I'm in one of those phases in my life where I have so much going on that it is almost impossible for me to divide it into neat, beautiful blog posts. I really do not want this blog to turn into some angsty vent-fest, but...man. Things are sometimes overwhelming for me. It's not even the bad things that overwhelm me, even a lot of positive changes kinda make me freeze in my tracks and wanna hide under a rock.
So allow me to clear the air and tell you what's really going on. Otherwise, I'll just hide under a rock and not post for like two weeks. Which, I don't want...hopefully you wouldn't either.
We're moving soon. This is a 100% positive change which I have been so excited to share. We're moving to a house, with a yard and the freedom to paint and change things as we wish. I love the neighborhood and the fact that it's an old house with character. We'll be in the new place by December 1st. I am so excited about this. Like crazy-obsessed-excited. You can expect lots of home decor posts in the near future. Eeek!
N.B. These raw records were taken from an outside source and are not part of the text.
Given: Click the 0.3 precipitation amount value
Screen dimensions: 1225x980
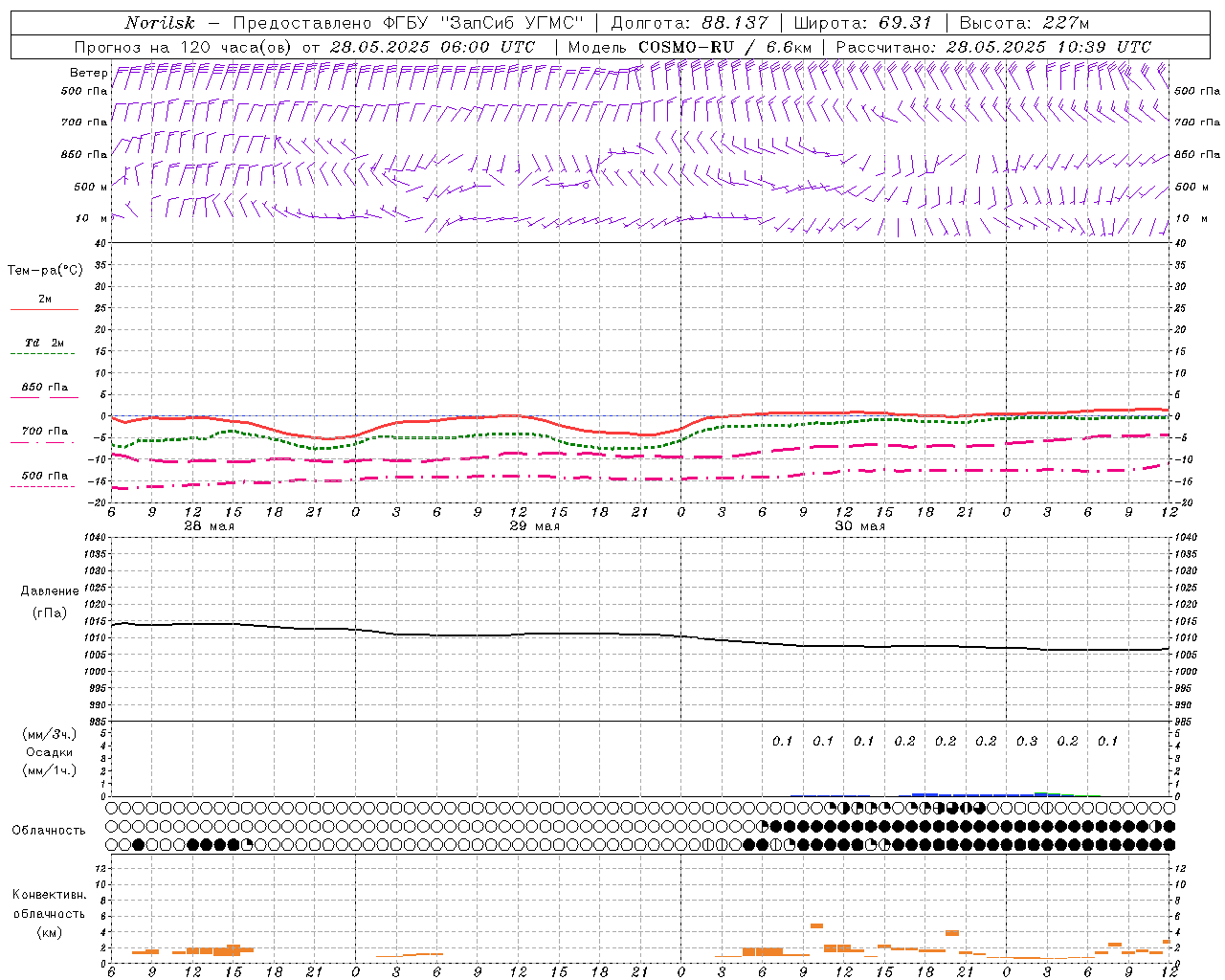Looking at the screenshot, I should [1027, 741].
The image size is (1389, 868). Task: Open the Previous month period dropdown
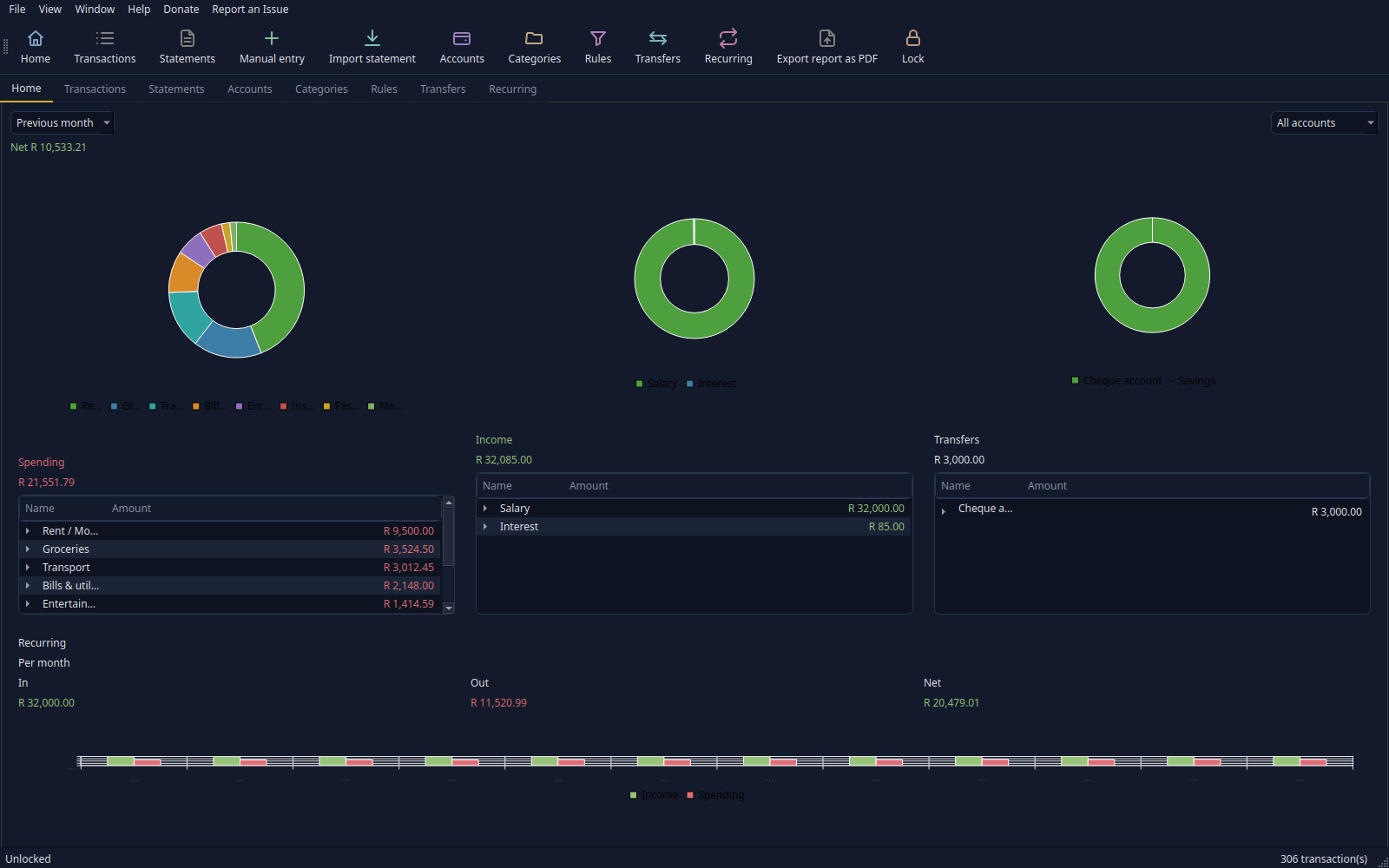coord(63,123)
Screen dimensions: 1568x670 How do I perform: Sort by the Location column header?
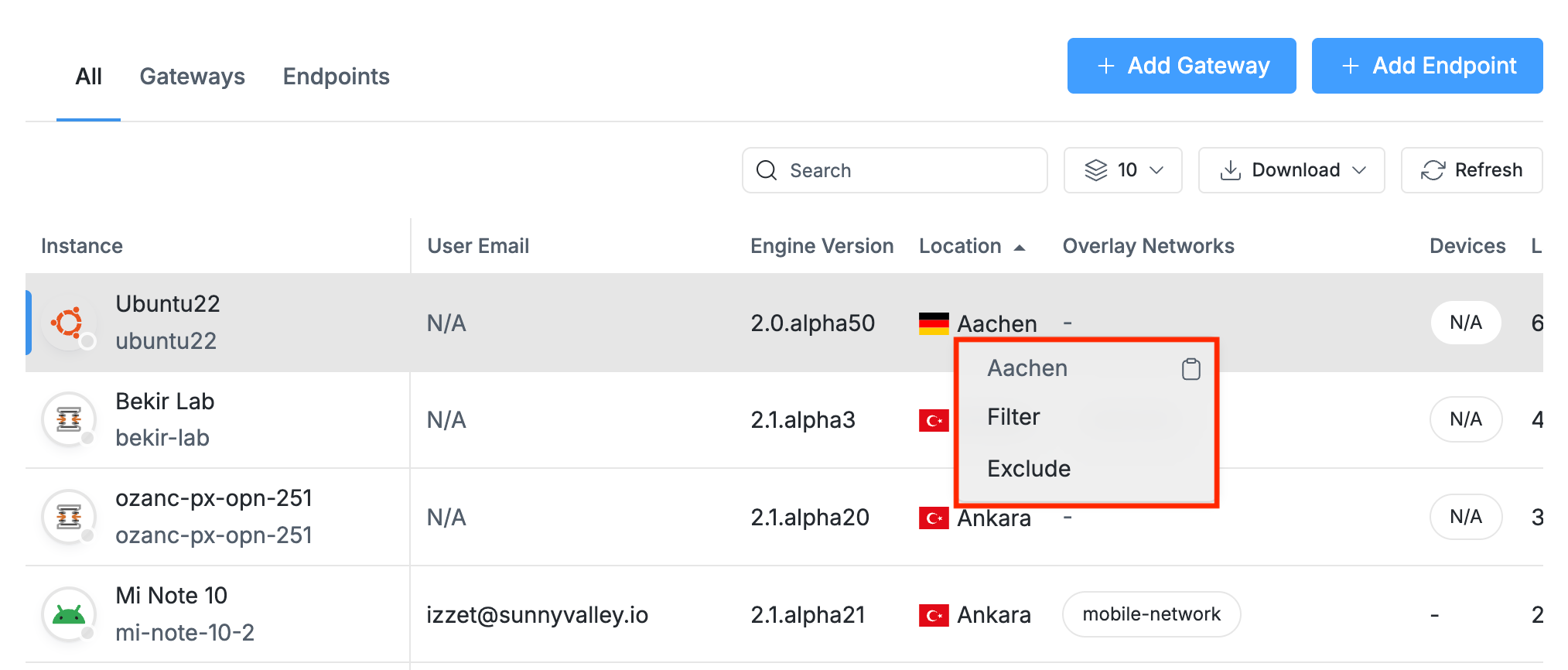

The Mr. and I have been going through a hard time lately. I feel free to share this because overall, we are so strong. We have been together for eight years and I truly love him more everyday. But, as our lives grow and we become busier, there are more demands placed on both of us.We are so busy, and our dreams keep getting bigger and bigger. Marriage is an ebb and flow. Times have been hard, but we have had to get real and lay it all out. It has been painful at times, but I am honestly so grateful for the hard-earned growth that is taking place. And honestly, I look at my husband and I have never appreciated him more. It is such a gift to share a life with another human being. There is no way I would be the woman I am without him by my side.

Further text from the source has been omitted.